**Work to complete:** Go through the lines below and retype each one exactly.

[Saved entries]
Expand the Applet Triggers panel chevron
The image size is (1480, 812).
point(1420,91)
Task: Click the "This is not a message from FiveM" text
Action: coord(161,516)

**Problem solution:**
Expand the Applet Triggers panel chevron
The image size is (1480, 812).
point(1420,91)
Task: Click the "This is not a message from FiveM" text
Action: coord(161,516)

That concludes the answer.